> Assigned task
Reproduce each record in the listing below exactly as written.

> Source material
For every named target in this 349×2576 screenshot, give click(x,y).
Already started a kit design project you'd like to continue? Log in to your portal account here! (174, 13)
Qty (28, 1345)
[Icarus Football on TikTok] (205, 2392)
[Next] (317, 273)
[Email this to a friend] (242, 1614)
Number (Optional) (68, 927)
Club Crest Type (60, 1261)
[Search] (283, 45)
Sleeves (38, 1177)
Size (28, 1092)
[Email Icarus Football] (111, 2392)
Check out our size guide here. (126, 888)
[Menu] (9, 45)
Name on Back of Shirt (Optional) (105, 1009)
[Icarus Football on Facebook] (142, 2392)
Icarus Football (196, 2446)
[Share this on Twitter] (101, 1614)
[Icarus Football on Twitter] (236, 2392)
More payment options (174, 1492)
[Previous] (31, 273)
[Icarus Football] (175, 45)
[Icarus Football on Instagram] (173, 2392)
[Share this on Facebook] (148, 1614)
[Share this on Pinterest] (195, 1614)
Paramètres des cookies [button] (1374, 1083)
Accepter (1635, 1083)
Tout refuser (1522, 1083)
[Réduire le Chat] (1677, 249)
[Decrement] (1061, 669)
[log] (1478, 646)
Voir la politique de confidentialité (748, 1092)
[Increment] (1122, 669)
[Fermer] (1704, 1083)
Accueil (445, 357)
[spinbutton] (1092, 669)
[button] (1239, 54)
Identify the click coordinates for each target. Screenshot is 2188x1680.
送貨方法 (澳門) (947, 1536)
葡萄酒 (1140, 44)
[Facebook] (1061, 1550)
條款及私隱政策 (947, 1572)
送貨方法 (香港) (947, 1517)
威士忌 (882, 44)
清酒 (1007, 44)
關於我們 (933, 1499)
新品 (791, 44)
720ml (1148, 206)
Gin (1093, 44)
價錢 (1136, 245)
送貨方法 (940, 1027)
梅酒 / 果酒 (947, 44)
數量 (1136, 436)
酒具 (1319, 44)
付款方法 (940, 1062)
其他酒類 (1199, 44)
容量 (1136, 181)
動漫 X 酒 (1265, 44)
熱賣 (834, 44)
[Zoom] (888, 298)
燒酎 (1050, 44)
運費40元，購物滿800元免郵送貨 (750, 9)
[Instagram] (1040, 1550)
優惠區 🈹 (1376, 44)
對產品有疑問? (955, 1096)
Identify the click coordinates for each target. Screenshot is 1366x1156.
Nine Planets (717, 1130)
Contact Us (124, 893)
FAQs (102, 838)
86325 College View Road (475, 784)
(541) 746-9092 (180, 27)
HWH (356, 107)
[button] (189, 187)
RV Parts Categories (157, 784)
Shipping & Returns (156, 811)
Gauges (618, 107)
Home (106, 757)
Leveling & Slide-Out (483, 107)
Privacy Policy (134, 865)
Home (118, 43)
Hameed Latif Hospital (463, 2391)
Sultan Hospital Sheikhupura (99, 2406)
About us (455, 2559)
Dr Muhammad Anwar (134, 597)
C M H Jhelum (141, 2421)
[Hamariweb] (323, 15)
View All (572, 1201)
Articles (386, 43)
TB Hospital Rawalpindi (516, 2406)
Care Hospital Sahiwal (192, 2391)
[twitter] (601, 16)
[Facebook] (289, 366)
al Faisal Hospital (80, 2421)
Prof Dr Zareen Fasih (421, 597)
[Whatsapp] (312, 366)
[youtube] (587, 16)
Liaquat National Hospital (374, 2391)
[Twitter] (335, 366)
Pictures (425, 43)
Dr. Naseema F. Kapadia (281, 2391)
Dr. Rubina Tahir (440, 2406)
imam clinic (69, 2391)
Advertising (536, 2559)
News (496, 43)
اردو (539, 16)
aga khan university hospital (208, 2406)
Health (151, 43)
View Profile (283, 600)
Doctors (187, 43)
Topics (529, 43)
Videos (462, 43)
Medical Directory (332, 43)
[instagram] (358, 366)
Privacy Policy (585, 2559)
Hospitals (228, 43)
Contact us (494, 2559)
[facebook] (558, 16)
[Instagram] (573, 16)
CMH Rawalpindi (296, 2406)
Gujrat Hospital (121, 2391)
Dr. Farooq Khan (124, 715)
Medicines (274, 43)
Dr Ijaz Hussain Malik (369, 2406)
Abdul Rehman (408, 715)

> Exercise solution
For every named target in this 349×2576 screenshot, give click(x,y).
Already started a kit design project you'd like to continue? Log in to your portal account here! (174, 13)
Qty (28, 1345)
[Icarus Football on TikTok] (205, 2392)
[Next] (317, 273)
[Email this to a friend] (242, 1614)
Number (Optional) (68, 927)
Club Crest Type (60, 1261)
[Search] (283, 45)
Sleeves (38, 1177)
Size (28, 1092)
[Email Icarus Football] (111, 2392)
Check out our size guide here. (126, 888)
[Menu] (9, 45)
Name on Back of Shirt (Optional) (105, 1009)
[Icarus Football on Facebook] (142, 2392)
Icarus Football (196, 2446)
[Share this on Twitter] (101, 1614)
[Icarus Football on Twitter] (236, 2392)
More payment options (174, 1492)
[Previous] (31, 273)
[Icarus Football] (175, 45)
[Icarus Football on Instagram] (173, 2392)
[Share this on Facebook] (148, 1614)
[Share this on Pinterest] (195, 1614)
Paramètres des cookies [button] (1374, 1083)
Accepter (1635, 1083)
Tout refuser (1522, 1083)
[Réduire le Chat] (1677, 249)
[Decrement] (1061, 669)
[log] (1478, 646)
Voir la politique de confidentialité (748, 1092)
[Increment] (1122, 669)
[Fermer] (1704, 1083)
Accueil (445, 357)
[spinbutton] (1092, 669)
[button] (1239, 54)
Identify the click coordinates for each target. Screenshot is 2188x1680.
送貨方法 (澳門) (947, 1536)
葡萄酒 (1140, 44)
[Facebook] (1061, 1550)
條款及私隱政策 (947, 1572)
送貨方法 (香港) (947, 1517)
威士忌 (882, 44)
清酒 (1007, 44)
關於我們 (933, 1499)
新品 (791, 44)
720ml (1148, 206)
Gin (1093, 44)
價錢 (1136, 245)
送貨方法 (940, 1027)
梅酒 / 果酒 (947, 44)
數量 (1136, 436)
酒具 (1319, 44)
付款方法 (940, 1062)
其他酒類 (1199, 44)
容量 (1136, 181)
動漫 X 酒 (1265, 44)
熱賣 (834, 44)
[Zoom] (888, 298)
燒酎 (1050, 44)
運費40元，購物滿800元免郵送貨 (750, 9)
[Instagram] (1040, 1550)
優惠區 🈹 (1376, 44)
對產品有疑問? (955, 1096)
Identify the click coordinates for each target. Screenshot is 1366x1156.
Nine Planets (717, 1130)
Contact Us (124, 893)
FAQs (102, 838)
86325 College View Road (475, 784)
(541) 746-9092 (180, 27)
HWH (356, 107)
[button] (189, 187)
RV Parts Categories (157, 784)
Shipping & Returns (156, 811)
Gauges (618, 107)
Home (106, 757)
Leveling & Slide-Out (483, 107)
Privacy Policy (134, 865)
Home (118, 43)
Hameed Latif Hospital (463, 2391)
Sultan Hospital Sheikhupura (99, 2406)
About us (455, 2559)
Dr Muhammad Anwar (134, 597)
C M H Jhelum (141, 2421)
[Hamariweb] (323, 15)
View All (572, 1201)
Articles (386, 43)
TB Hospital Rawalpindi (516, 2406)
Care Hospital Sahiwal (192, 2391)
[twitter] (601, 16)
[Facebook] (289, 366)
al Faisal Hospital (80, 2421)
Prof Dr Zareen Fasih (421, 597)
[Whatsapp] (312, 366)
[youtube] (587, 16)
Liaquat National Hospital (374, 2391)
[Twitter] (335, 366)
Pictures (425, 43)
Dr. Naseema F. Kapadia (281, 2391)
Dr. Rubina Tahir (440, 2406)
imam clinic (69, 2391)
Advertising (536, 2559)
News (496, 43)
اردو (539, 16)
aga khan university hospital (208, 2406)
Health (151, 43)
View Profile (283, 600)
Doctors (187, 43)
Topics (529, 43)
Videos (462, 43)
Medical Directory (332, 43)
[instagram] (358, 366)
Privacy Policy (585, 2559)
Hospitals (228, 43)
Contact us (494, 2559)
[facebook] (558, 16)
[Instagram] (573, 16)
CMH Rawalpindi (296, 2406)
Gujrat Hospital (121, 2391)
Dr. Farooq Khan (124, 715)
Medicines (274, 43)
Dr Ijaz Hussain Malik (369, 2406)
Abdul Rehman (408, 715)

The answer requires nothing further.